A nasal culture survey among 100 university students from the faculty of medicine and health sciences (Universiti Putra Malaysia, Serdang) was conducted with ethical approval to screen for the presence of CA-MRSA. All participating subjects were students who did not attend clinical wards. Moreover, the faculty where the screening took place was not directly affiliated to the hospital, thereby minimizing the risk of acquisition from the hospital.

Only subjects without obvious risk factors (exposure to the health-care system and usage of any antibiotic during the previous 6 months) for CA-MRSA carriage or infection were included in the study. S. aureus was isolated from the nasal swabs of participating subjects by standard procedures. Among the 100 subjects, 26 (26 %) were colonized with S. aureus, which is in agreement with previously reported data (Choi et al., 2006).

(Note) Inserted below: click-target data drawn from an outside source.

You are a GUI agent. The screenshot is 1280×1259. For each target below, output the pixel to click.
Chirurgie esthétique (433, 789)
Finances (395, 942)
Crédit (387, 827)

The susceptibilities of the S. aureus carriage isolates to oxacillin, erythromycin, gentamicin, rifampicin, fusidic acid, mupirocin and vancomycin were determined by Kirby–Bauer disc diffusion and interpreted according to the CLSI (2005) standards. Antibiotic susceptibility testing revealed one (3.8 %) isolate to be resistant to rifampicin and erythromycin while six (23 %) were intermediately resistant to erythromycin and fusidic acid (Table 1). All isolates were susceptible to gentamicin, mupirocin and vancomycin. Antibiotic susceptibility profiles indicated that 85 % of the carriage isolates were sensitive to all antibiotics tested. Not a single strain was resistant to more than three classes of antibiotics such as β-lactams, macrolides and fusidic acid.